There are a lot of knobs and switches in the WebSphere Portal and Application Server software stack that you can play with in the process of tuning the environment. We provide guidance and recommendations of what to pay attention to through our Performance and Tuning Guide, but the fact is that what actual values work best for you depends highly on what type of applications you run in Portal and the size and activity of your user population. The only way I know of to accurately arrive at the correct set of tuning values is to follow this basic testing methodology:
- Install and configure WebSphere Portal on a single system with some simple default content and perform the requisite tuning as perscribed by the Performance and Tuning guide.
- Take a baseline performance measurement of this simple site, making adjustments to the infrastructure and software tuning until desirable results are obtained. Also get an idea for how many users the baseline system can sustain before the system runs out of resources (more on this later).
- Start adding content and repeat the analysis. Adjust the tuning as necessary. At least now you know, based on the baseline, that as changes are made, if things go wrong, you have an idea of what change may have instigated it.
Performance and capacity testing is a long, highly iterative process. It is also resource intensive, as it requires dedicated systems for days on end, as well as enough people to manage the test environment, observe test results, and tune the system. Often times, this important process is the first thing cut from a deployment plan in jeapordy. In my experience, you either pay for this time up front, before you go live, or you pay for it after you go live. It must be done, and is a lot more expensive the later you do it.

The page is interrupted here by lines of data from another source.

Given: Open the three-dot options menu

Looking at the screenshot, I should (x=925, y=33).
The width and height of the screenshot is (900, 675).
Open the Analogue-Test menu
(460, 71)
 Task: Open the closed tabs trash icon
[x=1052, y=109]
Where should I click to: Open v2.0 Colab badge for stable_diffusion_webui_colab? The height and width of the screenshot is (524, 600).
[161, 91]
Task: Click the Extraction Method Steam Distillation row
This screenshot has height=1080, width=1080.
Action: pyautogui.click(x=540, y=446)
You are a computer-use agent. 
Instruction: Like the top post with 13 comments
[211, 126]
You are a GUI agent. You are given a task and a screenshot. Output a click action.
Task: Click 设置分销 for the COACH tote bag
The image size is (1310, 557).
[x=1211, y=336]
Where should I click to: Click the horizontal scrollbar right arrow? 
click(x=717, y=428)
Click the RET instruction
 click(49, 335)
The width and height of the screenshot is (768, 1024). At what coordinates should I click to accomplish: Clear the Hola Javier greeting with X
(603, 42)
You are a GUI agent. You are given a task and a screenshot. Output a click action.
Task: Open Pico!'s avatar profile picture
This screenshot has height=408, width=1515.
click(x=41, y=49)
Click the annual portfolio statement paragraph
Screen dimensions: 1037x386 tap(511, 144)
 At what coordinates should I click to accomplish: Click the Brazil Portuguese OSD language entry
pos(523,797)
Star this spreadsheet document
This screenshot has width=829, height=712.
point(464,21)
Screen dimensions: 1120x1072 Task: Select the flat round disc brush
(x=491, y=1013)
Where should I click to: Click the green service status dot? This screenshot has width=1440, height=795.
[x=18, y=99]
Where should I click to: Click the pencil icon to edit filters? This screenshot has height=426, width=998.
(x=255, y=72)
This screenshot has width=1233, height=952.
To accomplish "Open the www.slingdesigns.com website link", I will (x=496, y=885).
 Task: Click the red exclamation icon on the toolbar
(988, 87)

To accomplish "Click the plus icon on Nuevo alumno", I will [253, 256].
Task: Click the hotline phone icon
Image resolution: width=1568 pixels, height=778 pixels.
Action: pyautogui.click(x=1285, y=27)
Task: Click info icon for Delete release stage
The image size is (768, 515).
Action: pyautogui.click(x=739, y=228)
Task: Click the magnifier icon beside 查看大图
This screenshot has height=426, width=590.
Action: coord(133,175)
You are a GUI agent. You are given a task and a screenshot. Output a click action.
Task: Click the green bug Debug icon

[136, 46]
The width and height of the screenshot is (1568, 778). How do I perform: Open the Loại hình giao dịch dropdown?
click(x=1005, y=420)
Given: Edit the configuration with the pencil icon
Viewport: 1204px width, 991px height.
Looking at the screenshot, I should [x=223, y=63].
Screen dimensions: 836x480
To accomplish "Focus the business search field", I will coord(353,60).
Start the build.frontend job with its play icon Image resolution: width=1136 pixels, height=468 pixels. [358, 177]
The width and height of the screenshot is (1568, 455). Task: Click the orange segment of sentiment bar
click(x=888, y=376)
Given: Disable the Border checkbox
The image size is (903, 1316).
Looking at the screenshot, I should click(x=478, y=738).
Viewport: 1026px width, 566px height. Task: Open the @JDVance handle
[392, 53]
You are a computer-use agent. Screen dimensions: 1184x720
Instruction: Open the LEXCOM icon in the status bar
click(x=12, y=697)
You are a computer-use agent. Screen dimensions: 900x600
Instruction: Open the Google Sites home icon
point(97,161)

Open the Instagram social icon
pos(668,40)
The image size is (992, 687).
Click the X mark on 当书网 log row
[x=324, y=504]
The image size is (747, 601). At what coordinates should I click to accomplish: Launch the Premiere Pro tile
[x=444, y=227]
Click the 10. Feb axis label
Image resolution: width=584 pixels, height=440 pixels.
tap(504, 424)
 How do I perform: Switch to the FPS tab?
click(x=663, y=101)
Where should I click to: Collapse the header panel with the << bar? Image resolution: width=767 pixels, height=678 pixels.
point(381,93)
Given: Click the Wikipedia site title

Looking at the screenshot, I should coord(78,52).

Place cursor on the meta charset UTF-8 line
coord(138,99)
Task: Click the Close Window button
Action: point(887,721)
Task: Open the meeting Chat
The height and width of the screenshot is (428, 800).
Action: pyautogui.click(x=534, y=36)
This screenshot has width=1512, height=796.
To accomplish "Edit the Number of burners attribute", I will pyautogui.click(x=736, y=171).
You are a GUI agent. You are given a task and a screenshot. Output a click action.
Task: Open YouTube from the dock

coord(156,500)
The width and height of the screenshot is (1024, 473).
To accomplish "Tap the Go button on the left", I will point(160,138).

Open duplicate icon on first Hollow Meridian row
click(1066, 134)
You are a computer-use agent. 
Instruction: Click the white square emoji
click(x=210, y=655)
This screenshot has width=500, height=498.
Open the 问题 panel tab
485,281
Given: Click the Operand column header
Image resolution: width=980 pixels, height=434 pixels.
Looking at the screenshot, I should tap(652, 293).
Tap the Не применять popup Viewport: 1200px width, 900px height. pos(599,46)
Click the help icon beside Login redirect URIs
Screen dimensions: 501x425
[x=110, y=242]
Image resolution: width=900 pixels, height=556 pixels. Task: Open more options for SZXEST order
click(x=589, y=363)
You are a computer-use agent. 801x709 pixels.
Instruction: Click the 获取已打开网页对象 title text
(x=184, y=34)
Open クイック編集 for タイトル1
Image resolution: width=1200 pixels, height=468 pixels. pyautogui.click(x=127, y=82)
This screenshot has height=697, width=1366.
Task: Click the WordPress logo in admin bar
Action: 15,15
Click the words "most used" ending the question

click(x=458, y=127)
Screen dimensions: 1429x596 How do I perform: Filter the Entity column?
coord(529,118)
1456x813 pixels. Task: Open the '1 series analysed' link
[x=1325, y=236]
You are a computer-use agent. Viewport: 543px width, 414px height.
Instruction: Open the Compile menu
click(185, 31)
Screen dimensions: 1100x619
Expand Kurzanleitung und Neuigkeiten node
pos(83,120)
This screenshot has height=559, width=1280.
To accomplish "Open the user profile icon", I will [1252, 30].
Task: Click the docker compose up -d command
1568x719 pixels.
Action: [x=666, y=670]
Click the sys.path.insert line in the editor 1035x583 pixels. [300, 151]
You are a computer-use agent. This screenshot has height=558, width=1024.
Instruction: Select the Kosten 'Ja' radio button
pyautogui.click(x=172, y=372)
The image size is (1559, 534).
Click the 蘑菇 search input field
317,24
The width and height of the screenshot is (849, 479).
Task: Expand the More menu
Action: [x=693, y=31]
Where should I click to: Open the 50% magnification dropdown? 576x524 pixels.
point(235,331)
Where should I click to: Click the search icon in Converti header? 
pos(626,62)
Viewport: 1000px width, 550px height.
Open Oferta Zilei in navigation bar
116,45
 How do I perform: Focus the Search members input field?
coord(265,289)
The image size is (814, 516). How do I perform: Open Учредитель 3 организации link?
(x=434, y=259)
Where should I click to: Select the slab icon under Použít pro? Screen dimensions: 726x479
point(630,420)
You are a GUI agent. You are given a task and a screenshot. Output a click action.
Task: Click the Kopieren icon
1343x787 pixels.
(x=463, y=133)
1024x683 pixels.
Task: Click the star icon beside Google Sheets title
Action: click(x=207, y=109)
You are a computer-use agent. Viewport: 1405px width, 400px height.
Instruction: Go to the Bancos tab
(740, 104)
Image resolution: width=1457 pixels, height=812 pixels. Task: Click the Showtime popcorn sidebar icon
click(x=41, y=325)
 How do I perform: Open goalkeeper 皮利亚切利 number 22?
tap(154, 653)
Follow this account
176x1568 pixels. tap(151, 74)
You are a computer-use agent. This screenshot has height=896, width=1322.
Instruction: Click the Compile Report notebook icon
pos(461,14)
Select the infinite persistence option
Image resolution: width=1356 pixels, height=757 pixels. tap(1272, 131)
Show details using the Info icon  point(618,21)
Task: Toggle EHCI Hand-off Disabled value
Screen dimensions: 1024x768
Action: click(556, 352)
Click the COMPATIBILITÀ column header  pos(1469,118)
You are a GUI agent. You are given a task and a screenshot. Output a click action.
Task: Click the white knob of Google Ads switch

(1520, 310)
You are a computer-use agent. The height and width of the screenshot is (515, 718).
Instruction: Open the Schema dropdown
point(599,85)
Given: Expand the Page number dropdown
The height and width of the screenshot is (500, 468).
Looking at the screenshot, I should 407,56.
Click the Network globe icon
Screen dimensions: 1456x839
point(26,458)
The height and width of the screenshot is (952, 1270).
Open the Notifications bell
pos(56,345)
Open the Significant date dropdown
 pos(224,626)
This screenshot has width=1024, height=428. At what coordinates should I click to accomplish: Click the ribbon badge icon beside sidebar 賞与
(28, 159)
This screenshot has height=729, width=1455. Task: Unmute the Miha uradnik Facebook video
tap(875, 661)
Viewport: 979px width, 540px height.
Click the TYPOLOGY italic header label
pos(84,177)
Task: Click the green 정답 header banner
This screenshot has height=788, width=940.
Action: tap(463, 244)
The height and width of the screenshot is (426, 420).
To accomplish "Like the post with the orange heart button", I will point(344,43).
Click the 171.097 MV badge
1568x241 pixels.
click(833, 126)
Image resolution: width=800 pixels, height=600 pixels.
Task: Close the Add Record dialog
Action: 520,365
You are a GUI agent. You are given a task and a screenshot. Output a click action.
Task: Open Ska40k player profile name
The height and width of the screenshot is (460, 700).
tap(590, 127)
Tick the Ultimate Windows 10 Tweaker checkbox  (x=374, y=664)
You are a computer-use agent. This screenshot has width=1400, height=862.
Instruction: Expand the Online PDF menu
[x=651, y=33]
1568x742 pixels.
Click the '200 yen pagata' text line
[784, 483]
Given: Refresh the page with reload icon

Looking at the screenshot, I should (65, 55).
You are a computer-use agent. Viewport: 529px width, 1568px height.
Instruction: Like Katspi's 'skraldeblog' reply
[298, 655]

But all this being said, what should your goal be? Obviously, you go into this process with certain metrics in mind. For instance, I want to be able to handle 400 concurrent users with no worse than a 5 second response time, and maybe that is only during login. That's fine, and simple to measure, but there will be days where, for some reason, you have a lot more than 400 concurrent users, or you have to take systems down and the remaining systems must take the load. It isn't enough to know if your environment can handle the typically load; you need to know if it can handle the atypical, or worst case, scenario as well. You may not know what the worst case scenario is up front. But what you do need to know is what the maximum capacity of your portal environment is, so as the usage approaches that number, you will know you are in trouble and need to add capacity.
To understand what your environment's capacity is, you need to drive utilization of your portal environment to the point of CPU exhaustion. Not memory exhaustion, or DB connection exhaustion - CPU exhaustion. The reason for that is that as CPU utilization approaches 100%, the system slows down to the point of nearly being unresponsive, but it doesn't fail. Under this condition, the Web servers managing the load across a portal cluster will mark such a system as down and route traffic elsewhere, giving the server a chance to recover, which it should once the requests have been processed. If you run out of some other resource, like memory or DB connections, before running out of CPU, then things really start to fail and you won't recover from that.
So, as you perform your maximum capacity tests, give the server instances a large enough Java heap size and request and DB connection pool sizes to allow for enough traffic through driving CPU to 100%. If you can't before running out of resources other than CPU, then it is time to scale vertically (creating vertical cluster members on the same physical system) or reallocate processors to other systems. If you can configure the system to meet this goal, then you have your "sweet spot".